EXERCISE INPUT:
*** Begin section ***

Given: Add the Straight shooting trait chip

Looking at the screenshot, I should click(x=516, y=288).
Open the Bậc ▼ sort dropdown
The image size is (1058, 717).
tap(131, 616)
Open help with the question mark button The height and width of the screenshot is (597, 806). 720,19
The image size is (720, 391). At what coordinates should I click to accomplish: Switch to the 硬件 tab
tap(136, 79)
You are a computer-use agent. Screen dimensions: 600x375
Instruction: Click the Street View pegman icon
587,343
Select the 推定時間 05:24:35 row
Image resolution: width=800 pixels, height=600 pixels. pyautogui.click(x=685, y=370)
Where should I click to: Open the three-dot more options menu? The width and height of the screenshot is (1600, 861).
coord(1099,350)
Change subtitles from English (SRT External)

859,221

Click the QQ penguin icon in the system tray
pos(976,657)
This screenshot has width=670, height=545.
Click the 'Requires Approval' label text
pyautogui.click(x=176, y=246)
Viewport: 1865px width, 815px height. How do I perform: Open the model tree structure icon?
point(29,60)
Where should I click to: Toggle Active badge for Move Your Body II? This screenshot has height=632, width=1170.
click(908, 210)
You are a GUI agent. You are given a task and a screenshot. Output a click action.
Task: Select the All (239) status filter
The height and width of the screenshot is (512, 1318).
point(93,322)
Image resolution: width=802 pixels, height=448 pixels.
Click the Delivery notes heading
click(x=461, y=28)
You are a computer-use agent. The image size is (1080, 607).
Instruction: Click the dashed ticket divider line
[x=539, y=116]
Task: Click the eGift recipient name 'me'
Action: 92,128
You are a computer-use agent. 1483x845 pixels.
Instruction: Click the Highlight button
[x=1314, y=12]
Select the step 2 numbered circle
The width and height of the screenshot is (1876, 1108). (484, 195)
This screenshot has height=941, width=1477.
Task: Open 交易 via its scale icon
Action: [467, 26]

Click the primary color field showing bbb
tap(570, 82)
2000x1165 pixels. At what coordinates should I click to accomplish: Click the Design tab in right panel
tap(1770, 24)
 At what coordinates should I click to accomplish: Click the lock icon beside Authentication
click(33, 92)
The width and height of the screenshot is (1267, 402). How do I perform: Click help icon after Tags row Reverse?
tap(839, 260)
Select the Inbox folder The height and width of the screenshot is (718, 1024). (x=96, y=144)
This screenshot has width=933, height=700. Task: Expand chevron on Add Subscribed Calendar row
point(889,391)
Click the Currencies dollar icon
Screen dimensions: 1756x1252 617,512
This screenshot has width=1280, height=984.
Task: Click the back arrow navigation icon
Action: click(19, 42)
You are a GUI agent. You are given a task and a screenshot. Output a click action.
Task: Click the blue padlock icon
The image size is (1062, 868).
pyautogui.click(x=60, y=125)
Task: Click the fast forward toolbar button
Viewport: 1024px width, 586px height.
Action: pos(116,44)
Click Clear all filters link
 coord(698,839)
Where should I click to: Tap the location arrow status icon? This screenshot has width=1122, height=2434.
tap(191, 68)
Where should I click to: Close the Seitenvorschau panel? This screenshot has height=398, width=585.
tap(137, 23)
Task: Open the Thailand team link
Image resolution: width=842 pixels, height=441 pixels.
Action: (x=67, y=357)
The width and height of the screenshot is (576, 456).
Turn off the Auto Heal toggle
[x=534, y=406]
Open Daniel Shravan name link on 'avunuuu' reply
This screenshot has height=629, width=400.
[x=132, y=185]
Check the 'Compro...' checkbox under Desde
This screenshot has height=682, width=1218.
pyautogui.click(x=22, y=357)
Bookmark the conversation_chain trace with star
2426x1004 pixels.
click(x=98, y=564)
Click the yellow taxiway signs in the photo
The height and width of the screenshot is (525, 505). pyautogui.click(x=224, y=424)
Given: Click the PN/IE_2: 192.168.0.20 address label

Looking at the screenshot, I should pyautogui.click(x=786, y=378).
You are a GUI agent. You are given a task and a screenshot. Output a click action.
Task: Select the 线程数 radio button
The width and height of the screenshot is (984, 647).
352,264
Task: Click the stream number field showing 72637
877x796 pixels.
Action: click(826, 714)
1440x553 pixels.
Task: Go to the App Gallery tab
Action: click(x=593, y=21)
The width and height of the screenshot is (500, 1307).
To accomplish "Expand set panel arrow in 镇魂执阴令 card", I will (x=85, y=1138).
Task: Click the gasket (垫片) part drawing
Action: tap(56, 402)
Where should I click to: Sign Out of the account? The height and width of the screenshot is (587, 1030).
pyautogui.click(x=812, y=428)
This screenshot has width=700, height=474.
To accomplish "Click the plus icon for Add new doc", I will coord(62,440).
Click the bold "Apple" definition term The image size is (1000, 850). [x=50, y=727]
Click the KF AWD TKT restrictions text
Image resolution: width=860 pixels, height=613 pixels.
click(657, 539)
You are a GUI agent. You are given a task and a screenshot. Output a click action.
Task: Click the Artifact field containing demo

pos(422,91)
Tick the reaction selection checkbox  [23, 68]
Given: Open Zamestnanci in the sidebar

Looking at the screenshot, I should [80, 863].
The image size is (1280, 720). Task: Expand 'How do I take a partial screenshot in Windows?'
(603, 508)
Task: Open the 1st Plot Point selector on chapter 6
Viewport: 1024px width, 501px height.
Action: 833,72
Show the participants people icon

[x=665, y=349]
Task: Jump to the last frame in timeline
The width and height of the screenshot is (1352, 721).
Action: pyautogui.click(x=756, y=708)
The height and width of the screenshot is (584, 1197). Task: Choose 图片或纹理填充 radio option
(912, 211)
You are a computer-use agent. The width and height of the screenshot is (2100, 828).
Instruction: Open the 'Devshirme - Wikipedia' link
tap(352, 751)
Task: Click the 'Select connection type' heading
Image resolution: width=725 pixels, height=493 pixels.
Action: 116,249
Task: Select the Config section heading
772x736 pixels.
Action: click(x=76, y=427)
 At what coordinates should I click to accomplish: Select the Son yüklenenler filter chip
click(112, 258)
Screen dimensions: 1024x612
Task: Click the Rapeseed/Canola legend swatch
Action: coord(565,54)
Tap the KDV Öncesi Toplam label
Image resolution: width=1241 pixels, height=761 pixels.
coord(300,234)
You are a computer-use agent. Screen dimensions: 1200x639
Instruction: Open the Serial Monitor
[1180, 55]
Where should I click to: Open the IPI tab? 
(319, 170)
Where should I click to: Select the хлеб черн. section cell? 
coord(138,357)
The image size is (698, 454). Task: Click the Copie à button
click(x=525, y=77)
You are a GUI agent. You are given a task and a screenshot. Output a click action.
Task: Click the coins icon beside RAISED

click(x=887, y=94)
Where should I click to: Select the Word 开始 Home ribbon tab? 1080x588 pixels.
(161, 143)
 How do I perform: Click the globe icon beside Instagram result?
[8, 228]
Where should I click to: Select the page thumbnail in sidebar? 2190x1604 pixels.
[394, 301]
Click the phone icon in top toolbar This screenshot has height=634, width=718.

*** End section ***

WHAT THE EXERCISE ASKS: Starting at the line that contains "The height and width of the screenshot is (584, 1197).", reproduce each line through the end of the records exactly, both ends included.

REPLY TO THE TASK:
The height and width of the screenshot is (584, 1197). Task: Choose 图片或纹理填充 radio option
(912, 211)
You are a computer-use agent. The width and height of the screenshot is (2100, 828).
Instruction: Open the 'Devshirme - Wikipedia' link
tap(352, 751)
Task: Click the 'Select connection type' heading
Image resolution: width=725 pixels, height=493 pixels.
Action: 116,249
Task: Select the Config section heading
772x736 pixels.
Action: click(x=76, y=427)
 At what coordinates should I click to accomplish: Select the Son yüklenenler filter chip
click(112, 258)
Screen dimensions: 1024x612
Task: Click the Rapeseed/Canola legend swatch
Action: coord(565,54)
Tap the KDV Öncesi Toplam label
Image resolution: width=1241 pixels, height=761 pixels.
coord(300,234)
You are a computer-use agent. Screen dimensions: 1200x639
Instruction: Open the Serial Monitor
[1180, 55]
Where should I click to: Open the IPI tab? 
(319, 170)
Where should I click to: Select the хлеб черн. section cell? 
coord(138,357)
The image size is (698, 454). Task: Click the Copie à button
click(x=525, y=77)
You are a GUI agent. You are given a task and a screenshot. Output a click action.
Task: Click the coins icon beside RAISED

click(x=887, y=94)
Where should I click to: Select the Word 开始 Home ribbon tab? 1080x588 pixels.
(161, 143)
 How do I perform: Click the globe icon beside Instagram result?
[8, 228]
Where should I click to: Select the page thumbnail in sidebar? 2190x1604 pixels.
[394, 301]
Click the phone icon in top toolbar This screenshot has height=634, width=718.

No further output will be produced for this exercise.